(SOURCE DATA begins)

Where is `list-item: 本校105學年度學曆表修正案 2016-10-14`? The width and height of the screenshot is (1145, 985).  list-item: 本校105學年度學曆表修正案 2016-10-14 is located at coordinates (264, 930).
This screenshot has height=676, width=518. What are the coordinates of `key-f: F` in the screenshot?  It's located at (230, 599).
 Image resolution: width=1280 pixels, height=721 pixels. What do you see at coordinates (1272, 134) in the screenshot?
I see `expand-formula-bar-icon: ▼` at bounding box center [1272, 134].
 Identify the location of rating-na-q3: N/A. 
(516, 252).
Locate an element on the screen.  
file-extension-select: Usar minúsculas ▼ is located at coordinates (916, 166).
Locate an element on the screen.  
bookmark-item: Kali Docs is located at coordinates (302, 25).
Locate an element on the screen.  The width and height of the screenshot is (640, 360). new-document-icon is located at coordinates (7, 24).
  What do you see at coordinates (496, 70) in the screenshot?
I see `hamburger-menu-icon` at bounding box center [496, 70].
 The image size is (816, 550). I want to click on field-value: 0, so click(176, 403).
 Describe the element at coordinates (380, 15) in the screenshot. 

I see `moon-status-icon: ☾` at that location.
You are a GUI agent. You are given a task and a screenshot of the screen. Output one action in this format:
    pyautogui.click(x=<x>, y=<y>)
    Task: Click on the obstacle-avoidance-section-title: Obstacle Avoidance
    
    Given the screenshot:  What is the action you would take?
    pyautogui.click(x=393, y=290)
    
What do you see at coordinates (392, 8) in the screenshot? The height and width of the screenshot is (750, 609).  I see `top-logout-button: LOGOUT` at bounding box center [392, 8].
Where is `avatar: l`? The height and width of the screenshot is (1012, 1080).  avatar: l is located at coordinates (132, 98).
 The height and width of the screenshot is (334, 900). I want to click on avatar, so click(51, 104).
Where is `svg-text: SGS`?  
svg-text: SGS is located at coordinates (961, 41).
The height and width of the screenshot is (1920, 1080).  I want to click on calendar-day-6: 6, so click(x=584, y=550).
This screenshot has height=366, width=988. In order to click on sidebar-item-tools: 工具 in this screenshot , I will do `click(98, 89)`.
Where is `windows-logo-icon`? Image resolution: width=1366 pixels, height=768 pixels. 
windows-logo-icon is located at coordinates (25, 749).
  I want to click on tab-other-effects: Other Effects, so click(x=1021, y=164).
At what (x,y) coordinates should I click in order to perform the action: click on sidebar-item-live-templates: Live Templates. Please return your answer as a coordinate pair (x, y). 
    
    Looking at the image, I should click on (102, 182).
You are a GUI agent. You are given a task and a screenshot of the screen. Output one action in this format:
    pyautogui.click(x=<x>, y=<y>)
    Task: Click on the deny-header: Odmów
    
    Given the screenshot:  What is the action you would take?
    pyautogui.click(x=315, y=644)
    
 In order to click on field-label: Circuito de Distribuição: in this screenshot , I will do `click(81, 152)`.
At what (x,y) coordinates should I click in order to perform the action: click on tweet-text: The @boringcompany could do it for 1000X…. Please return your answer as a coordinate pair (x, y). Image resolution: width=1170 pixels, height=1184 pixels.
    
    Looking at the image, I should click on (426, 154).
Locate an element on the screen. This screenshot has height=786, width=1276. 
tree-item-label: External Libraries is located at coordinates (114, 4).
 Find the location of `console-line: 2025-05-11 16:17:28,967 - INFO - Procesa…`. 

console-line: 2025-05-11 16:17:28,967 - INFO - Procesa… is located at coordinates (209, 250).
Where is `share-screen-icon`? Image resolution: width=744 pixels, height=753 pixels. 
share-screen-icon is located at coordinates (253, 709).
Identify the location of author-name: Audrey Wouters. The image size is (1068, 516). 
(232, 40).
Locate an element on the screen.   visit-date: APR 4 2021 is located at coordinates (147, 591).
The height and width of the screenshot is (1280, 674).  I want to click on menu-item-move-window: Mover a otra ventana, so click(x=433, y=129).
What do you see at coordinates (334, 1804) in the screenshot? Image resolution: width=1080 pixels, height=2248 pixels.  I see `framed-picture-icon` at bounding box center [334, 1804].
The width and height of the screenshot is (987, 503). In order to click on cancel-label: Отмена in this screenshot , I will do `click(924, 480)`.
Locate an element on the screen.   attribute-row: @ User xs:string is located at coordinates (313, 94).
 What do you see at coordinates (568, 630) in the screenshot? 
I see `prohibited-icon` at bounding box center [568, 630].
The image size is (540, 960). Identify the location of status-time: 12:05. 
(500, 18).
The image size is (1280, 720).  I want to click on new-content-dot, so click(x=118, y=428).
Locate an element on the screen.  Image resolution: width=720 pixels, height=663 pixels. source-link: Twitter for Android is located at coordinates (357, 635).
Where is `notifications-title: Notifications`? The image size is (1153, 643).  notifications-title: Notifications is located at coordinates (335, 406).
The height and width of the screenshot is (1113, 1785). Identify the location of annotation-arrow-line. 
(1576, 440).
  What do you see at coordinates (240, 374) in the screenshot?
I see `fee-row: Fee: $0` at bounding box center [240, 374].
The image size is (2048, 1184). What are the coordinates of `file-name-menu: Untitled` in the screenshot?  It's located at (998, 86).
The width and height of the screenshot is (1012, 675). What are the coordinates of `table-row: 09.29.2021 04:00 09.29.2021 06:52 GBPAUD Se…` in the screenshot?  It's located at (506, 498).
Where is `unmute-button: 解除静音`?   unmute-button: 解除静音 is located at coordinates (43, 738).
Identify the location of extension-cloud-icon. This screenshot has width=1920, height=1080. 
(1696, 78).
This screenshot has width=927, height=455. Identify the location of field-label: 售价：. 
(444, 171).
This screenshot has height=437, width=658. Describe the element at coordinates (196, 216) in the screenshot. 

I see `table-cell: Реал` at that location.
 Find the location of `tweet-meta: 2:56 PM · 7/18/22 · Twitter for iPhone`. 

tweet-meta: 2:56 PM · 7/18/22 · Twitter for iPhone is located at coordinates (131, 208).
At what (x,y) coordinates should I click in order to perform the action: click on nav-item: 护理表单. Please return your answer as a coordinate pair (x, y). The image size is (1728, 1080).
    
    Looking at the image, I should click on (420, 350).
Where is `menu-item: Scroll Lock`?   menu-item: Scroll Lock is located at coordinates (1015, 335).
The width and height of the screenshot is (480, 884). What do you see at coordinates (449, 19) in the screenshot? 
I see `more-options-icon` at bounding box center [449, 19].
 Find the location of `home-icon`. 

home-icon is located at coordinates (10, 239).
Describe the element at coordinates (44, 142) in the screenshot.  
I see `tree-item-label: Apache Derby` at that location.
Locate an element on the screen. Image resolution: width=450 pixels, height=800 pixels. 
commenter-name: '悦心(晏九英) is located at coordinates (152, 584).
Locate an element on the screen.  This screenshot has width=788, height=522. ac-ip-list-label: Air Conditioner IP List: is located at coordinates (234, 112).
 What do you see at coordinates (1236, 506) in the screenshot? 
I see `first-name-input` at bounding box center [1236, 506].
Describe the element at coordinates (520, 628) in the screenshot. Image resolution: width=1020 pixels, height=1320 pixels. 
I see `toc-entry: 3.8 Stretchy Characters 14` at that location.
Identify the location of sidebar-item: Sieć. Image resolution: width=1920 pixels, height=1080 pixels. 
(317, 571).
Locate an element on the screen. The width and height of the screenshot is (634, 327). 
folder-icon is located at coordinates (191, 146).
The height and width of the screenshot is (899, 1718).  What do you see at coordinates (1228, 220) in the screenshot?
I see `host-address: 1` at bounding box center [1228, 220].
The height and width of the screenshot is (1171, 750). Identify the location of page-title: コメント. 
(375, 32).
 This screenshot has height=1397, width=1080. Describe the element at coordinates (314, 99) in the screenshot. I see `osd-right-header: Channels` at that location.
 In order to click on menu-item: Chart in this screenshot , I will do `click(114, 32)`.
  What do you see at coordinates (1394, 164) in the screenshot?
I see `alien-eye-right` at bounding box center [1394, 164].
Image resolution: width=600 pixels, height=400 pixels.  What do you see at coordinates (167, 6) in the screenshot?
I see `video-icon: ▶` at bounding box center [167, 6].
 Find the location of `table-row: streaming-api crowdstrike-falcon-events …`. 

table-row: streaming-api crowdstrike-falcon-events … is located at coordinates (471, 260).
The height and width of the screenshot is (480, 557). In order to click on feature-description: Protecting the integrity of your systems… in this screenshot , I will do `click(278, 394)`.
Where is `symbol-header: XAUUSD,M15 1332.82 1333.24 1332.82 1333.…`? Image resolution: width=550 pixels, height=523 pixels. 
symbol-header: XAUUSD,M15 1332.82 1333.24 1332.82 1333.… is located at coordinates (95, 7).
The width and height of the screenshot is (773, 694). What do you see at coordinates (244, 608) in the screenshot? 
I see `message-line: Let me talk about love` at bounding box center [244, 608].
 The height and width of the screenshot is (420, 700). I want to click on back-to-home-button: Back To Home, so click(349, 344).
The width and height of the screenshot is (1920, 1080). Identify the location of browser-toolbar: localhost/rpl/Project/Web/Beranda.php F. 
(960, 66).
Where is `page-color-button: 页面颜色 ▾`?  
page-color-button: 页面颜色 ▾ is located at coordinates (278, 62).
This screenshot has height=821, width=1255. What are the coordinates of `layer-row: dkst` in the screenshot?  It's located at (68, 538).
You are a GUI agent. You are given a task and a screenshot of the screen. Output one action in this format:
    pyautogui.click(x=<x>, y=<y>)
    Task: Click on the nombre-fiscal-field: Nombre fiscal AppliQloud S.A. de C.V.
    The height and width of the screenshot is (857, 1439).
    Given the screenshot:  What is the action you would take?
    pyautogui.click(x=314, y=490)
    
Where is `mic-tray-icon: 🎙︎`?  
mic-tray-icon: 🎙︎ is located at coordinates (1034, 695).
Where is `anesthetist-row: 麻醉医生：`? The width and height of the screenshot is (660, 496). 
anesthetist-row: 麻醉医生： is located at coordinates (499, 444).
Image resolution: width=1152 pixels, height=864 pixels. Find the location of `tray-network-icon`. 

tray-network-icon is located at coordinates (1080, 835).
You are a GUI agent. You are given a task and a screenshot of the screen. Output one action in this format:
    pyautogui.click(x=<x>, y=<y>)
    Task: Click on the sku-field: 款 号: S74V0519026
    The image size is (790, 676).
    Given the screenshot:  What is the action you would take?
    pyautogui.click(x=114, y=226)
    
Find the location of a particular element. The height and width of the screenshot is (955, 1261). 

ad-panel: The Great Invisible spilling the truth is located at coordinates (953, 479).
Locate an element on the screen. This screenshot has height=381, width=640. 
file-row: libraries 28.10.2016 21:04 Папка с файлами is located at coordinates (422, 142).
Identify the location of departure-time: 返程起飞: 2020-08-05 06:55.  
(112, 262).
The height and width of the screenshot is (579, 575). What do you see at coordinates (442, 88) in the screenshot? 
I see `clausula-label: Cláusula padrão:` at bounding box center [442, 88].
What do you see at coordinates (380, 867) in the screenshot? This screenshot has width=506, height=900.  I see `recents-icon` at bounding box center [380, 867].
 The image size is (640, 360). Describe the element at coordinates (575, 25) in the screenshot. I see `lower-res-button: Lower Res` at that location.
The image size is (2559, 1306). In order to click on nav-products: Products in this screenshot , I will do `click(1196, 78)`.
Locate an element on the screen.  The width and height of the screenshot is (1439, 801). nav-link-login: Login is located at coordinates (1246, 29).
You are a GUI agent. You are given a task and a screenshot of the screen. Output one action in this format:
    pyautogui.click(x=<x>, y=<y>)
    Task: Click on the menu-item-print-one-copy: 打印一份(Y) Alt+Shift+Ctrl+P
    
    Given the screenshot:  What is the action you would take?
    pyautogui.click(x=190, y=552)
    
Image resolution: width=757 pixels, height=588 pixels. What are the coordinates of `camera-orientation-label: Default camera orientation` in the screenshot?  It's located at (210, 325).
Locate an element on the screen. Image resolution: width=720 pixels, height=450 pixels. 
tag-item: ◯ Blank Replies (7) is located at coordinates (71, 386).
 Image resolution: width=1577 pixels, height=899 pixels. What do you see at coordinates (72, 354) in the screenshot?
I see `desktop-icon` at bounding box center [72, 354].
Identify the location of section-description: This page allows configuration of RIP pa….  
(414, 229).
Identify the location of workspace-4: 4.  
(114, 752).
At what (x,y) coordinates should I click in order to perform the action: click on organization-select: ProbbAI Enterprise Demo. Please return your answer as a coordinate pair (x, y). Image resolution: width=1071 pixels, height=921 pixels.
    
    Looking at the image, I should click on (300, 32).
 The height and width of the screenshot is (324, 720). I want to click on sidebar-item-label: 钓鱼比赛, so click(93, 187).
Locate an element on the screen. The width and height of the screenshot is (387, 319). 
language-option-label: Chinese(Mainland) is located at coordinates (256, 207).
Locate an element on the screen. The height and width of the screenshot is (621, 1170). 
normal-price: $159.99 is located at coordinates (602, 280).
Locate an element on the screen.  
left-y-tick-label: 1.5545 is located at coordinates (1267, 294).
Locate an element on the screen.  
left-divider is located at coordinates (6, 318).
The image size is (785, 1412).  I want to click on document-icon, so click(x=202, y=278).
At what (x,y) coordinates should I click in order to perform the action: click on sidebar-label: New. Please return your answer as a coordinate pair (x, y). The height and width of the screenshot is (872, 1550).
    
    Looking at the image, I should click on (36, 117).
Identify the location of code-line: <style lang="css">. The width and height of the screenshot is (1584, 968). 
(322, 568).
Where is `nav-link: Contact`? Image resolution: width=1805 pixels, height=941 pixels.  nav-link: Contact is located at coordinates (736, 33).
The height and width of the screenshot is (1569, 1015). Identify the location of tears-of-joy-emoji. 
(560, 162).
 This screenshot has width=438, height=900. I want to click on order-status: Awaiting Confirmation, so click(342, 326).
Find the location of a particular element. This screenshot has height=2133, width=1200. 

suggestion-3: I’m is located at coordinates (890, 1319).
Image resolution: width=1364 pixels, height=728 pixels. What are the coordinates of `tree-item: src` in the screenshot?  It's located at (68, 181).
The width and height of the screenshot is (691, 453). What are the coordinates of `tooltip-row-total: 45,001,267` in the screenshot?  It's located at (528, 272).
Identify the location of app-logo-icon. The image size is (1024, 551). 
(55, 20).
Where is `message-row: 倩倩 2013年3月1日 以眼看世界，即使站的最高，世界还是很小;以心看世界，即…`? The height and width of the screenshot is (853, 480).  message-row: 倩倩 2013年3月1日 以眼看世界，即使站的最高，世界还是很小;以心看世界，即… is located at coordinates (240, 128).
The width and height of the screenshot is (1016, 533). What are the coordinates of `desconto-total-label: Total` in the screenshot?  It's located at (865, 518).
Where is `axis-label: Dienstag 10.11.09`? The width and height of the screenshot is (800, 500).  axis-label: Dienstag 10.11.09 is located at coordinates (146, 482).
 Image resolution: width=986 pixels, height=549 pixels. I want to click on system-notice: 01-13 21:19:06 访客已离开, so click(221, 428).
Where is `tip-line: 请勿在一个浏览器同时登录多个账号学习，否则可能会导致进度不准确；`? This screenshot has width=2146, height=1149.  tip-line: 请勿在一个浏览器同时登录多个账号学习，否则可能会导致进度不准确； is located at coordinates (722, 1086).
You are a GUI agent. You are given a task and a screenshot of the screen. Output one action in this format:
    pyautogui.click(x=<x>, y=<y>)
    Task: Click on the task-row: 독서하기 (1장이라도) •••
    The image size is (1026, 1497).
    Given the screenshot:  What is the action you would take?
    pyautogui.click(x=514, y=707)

(SOURCE DATA ends)

→ EXERCISE:
Reproduce verbatim the lines of the items above, starting with the line that contains "has height=786, width=1276." and ending with the line that contains "coordinates (335, 406).", including both of those lines.

→ YOUR SOLUTION:
Locate an element on the screen. This screenshot has height=786, width=1276. 
tree-item-label: External Libraries is located at coordinates (114, 4).
 Find the location of `console-line: 2025-05-11 16:17:28,967 - INFO - Procesa…`. 

console-line: 2025-05-11 16:17:28,967 - INFO - Procesa… is located at coordinates (209, 250).
Where is `share-screen-icon`? Image resolution: width=744 pixels, height=753 pixels. 
share-screen-icon is located at coordinates (253, 709).
Identify the location of author-name: Audrey Wouters. The image size is (1068, 516). 
(232, 40).
Locate an element on the screen.   visit-date: APR 4 2021 is located at coordinates (147, 591).
The height and width of the screenshot is (1280, 674).  I want to click on menu-item-move-window: Mover a otra ventana, so click(x=433, y=129).
What do you see at coordinates (334, 1804) in the screenshot? Image resolution: width=1080 pixels, height=2248 pixels.  I see `framed-picture-icon` at bounding box center [334, 1804].
The width and height of the screenshot is (987, 503). In order to click on cancel-label: Отмена in this screenshot , I will do `click(924, 480)`.
Locate an element on the screen.   attribute-row: @ User xs:string is located at coordinates (313, 94).
 What do you see at coordinates (568, 630) in the screenshot? 
I see `prohibited-icon` at bounding box center [568, 630].
The image size is (540, 960). Identify the location of status-time: 12:05. 
(500, 18).
The image size is (1280, 720).  I want to click on new-content-dot, so click(x=118, y=428).
Locate an element on the screen.  Image resolution: width=720 pixels, height=663 pixels. source-link: Twitter for Android is located at coordinates (357, 635).
Where is `notifications-title: Notifications`? The image size is (1153, 643).  notifications-title: Notifications is located at coordinates (335, 406).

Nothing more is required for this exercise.